Por otro lado, ante la catástrofe existen personas que también reaccionan de alguna de las siguientes maneras:

a) Se autocompadecen y se revuelcan en sus propias tristezas.

b) Se paralizan ante la pena.

c) Lo toman con indiferencia.

d) Se sobreponen con alegría y hasta reparten júbilo.

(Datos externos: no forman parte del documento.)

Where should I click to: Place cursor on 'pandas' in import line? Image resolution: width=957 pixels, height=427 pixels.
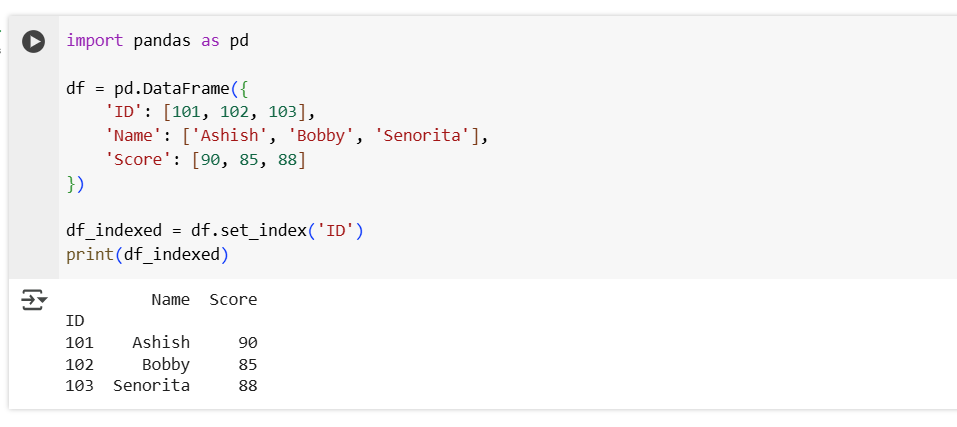(161, 41)
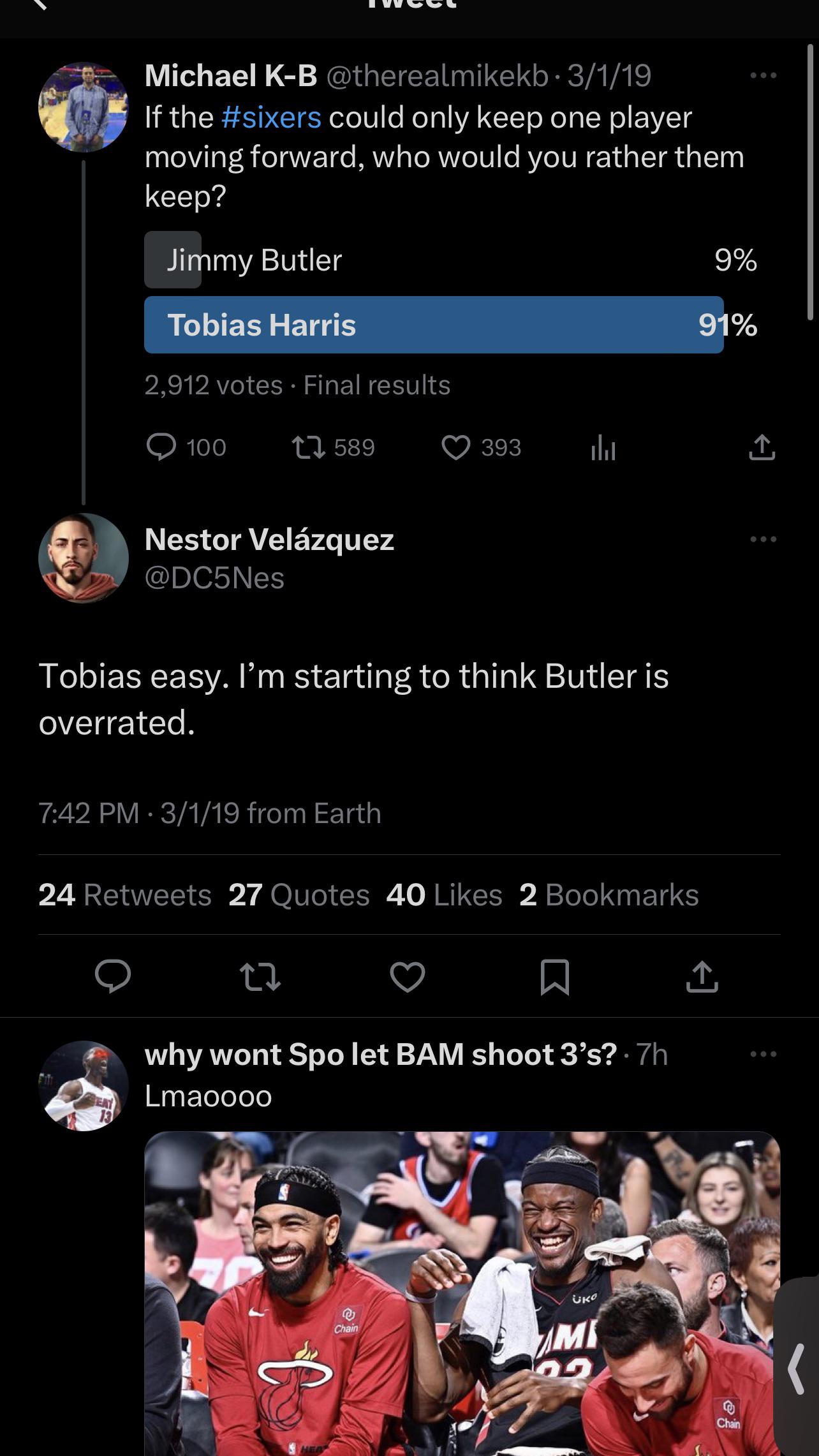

– ¿De qué depende? ¿Del tipo de personas que sufren?¿De saber encontrar o no el sentido a las cosas?

– No lo sé.

 

Lo que sí sé es que autocompadecernos no nos lleva a ningún lado más que a enfermarnos y llenarnos de amargura. Paralizarnos ante la pena puede ser por muchas razones, algunas de ellas hasta justificables, como un sentimiento de impotencia que nos sobrepasa por no entender por qué suceden estas desgracias. Se han escrito muchos libros con la intención de responder el por qué del sufrimiento, especialmente en personas buenas e inocentes. Ninguna nos satisface.

Lo que no debemos permitir en nosotros, en nuestra familia o en nuestras casas, es ser inmunes al dolor ajeno. Ante un evento como la devastación de una gran parte de nuestro país, no podemos reaccionar con indiferencia. Dice José Luis Martín Descalzo que “De todos los crímenes que en el mundo se cometen, el más grave es el desinterés y la desfraternidad”.

Evitemos que la compasión se quede en puro sentimiento; evitemos que, al ver las desgracias en las noticias, nos conformemos con sentir ese pellizquito en el corazón, que dura unos cuantos minutos hasta que entra la musiquita del corte comercial que no remedia nada y sólo nos permite calmarnos a nosotros mismos y convencernos de que, con ello, hemos estado cerca del dolor ajeno.

Cuando no hemos vivido el dolor de perder por completo nuestra fuente de ingresos, o no hemos tenido la pena de quedarnos sin nada de un día para otro, o no hemos experimentado que nuestros hijos no tengan qué comer o un techo dónde dormir, podemos encerrarnos en el pequeño mundo de nuestra propia felicidad, como si nada hubiera más allá de nuestras alegrías. Preferimos pensar que el dolor es algo que afecta a “los otros” y que sólo nuestros vecinos son vulnerables y mortales.

Seamos conscientes de que graves problemas los viven muchas personas en nuestro país y en todo el mundo. Nos toca estar con ellos y acompañarlos. Hay muchas maneras de hacerlo, busca la tuya.

Pensemos que quizá ningún problema es totalmente grave si podemos sentir que tenemos a alguien a nuestro lado.